The Italian writer Felice Vinci has recently offered[0018,0019] compelling arguments that support his contention that much of Greek mythology has its roots in northern Europe. He focuses on the epic poems, IIliad and Odysseus, attributed to Homer, to demonstrate a Baltic origin for the stories. Vinci suggests that the Atlantis story should also be reviewed in the light of his own research. He also offers some interesting views on the size of Atlantis.
Spanuth’s views on the subject of Nordic influences on Greek poets and writers are also worth a read[017.163].
>Although Iman Wilkens also proposed a northern Europe location for the Trojan War, with Troy itself situated in southern Britain. However, he does locate a few of the participants in the Baltic.
Further relocations were proposed by Mauro Biglino and co-author Cinzia Mele who discovered two distinct wooded areas in Finnish territory called Sodom & Gomorrah. Further investigation revealed dozens of geographical ‘coincidences’ using Google Earth and the Finnish toponymy site Nimiarkisto.fi.

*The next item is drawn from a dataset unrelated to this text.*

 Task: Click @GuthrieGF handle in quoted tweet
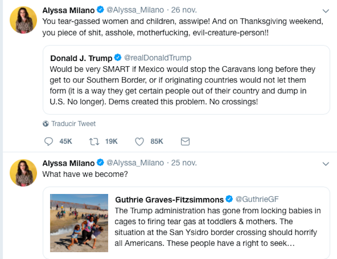pos(257,199)
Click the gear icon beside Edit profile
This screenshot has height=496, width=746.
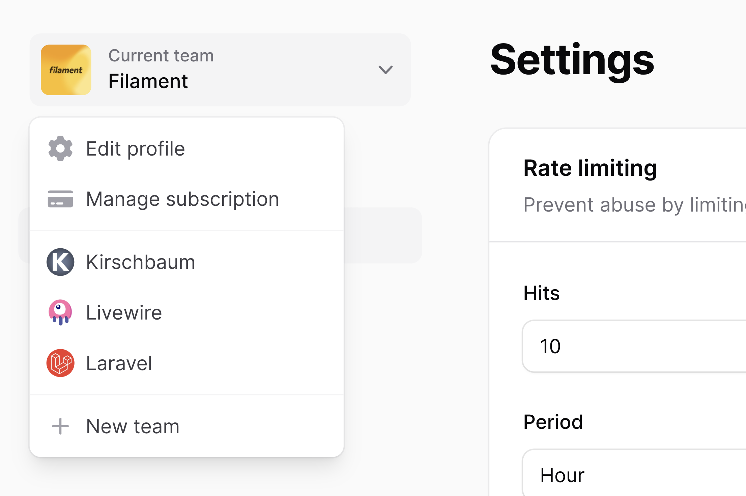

Details are given in their two books, Gli Dei Baltici Della Bibbia [1907] (The Baltic Gods of the Bible) and La Bibbia il Regno del Nord? [1908] (The Bible: The Kingdom of the North?), both in Italian only.<
Perhaps the strongest argument against the Baltic Hypothesis is geological when Plato records that sometime after the war both Athens and Atlantis suffered catastrophic destruction as a consequence of a powerful earthquake and floods. Unlike the Aegean, the Baltic was not noted for earthquakes and they lie over 1,200 miles from each other. It is unknown for an earthquake to simultaneously cause even minor damage at two locations so far apart and would appear to be impossible when one of them is seismically stable.
The British Daily Mail of Jan. 27th, 2014 reported(a) that Swedish divers had discovered the remains of an 11,000-year-old settlement under the Baltic at Hano, off the coast of Skane County, which was quickly labelled ‘Sweden’s Atlantis’!